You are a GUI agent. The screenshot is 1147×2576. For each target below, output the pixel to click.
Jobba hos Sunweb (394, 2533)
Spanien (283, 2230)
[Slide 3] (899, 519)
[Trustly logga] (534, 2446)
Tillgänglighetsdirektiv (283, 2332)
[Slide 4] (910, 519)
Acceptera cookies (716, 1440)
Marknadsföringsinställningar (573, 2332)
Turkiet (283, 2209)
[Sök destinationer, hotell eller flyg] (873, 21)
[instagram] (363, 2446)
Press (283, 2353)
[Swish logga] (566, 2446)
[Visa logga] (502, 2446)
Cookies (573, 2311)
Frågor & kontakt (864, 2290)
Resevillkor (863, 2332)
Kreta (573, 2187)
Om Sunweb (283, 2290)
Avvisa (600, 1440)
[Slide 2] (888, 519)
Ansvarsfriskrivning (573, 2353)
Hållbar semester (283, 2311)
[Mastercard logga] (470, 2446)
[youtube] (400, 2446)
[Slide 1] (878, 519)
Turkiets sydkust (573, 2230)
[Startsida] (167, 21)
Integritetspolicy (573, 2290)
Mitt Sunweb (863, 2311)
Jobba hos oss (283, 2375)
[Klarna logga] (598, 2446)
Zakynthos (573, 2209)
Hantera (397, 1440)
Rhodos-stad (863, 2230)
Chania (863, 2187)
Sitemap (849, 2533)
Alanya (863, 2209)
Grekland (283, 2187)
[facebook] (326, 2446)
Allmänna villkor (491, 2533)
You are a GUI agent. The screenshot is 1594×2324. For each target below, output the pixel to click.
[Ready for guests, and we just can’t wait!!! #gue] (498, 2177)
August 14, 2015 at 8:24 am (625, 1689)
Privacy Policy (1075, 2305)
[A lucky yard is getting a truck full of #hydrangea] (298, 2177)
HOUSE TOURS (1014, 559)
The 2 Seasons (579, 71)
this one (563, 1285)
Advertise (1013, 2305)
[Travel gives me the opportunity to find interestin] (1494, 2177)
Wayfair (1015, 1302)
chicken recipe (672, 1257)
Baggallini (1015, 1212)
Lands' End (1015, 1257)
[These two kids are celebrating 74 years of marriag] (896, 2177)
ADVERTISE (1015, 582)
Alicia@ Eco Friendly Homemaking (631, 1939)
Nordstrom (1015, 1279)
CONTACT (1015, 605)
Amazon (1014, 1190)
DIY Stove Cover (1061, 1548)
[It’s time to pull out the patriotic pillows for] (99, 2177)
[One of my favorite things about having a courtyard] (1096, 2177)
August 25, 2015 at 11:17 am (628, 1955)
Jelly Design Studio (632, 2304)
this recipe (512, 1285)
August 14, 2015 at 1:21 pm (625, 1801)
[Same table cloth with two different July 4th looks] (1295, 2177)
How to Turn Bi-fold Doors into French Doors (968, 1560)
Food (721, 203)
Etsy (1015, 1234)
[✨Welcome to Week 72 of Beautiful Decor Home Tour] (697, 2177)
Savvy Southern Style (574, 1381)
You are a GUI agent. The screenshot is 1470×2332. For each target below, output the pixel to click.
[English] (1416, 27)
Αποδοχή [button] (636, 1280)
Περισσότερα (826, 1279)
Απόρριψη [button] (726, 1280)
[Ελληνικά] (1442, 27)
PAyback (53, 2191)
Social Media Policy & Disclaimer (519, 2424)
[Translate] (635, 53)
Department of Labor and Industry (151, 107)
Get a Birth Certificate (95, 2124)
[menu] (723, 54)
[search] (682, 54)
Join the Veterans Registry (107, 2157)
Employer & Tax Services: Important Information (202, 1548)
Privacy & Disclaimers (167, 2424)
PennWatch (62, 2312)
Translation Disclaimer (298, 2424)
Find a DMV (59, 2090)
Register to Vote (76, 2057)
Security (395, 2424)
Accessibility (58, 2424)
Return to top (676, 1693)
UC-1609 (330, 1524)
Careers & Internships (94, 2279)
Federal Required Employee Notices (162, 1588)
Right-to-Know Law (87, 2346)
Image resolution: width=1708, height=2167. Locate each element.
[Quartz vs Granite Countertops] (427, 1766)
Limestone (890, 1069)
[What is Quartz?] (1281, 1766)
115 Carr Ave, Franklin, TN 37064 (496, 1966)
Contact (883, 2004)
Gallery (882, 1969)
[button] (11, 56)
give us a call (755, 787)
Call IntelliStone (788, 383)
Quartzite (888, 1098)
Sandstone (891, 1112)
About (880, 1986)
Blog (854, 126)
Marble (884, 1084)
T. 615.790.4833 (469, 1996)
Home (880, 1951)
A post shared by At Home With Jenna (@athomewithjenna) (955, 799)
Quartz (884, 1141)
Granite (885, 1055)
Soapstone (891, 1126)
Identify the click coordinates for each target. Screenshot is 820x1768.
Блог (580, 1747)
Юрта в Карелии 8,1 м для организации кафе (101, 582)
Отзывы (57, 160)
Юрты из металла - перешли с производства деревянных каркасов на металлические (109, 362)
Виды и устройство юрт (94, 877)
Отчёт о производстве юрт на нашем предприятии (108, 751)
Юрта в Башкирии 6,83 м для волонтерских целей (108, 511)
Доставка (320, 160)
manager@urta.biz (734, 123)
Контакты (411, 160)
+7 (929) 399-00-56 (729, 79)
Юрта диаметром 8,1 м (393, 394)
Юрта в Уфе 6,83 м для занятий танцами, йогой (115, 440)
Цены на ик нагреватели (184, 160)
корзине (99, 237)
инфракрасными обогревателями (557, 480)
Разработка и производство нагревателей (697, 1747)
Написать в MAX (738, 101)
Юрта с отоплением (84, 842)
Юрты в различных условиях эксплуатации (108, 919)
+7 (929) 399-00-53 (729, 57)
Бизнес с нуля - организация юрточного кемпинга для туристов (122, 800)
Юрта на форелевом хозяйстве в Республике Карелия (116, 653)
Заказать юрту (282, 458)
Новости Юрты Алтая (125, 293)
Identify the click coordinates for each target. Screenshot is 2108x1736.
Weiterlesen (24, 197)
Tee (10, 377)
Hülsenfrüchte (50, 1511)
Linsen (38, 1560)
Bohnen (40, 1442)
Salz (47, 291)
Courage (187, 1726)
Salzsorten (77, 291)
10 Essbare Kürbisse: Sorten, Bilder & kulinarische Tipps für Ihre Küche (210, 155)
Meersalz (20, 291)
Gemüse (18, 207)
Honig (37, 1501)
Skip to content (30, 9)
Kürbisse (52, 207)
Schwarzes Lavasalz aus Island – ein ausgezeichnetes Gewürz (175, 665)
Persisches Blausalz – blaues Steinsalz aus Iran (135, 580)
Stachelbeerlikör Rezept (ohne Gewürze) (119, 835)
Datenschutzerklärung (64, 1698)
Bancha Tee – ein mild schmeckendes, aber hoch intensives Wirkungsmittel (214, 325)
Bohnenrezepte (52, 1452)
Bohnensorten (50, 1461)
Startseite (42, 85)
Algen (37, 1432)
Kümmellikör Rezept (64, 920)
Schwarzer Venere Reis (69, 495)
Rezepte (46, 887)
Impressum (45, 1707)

────

Problem to work on: Wherever a line in the records contains the word "target", copy that line.

Written answer:
You are a GUI agent. The screenshot is 1147×2576. For each target below, output the pixel to click.
You are a GUI agent. The screenshot is 1594×2324. For each target below, output the pixel to click.
You are a GUI agent. The screenshot is 1470×2332. For each target below, output the pixel to click.
Identify the click coordinates for each target. Screenshot is 820x1768.
Identify the click coordinates for each target. Screenshot is 2108x1736.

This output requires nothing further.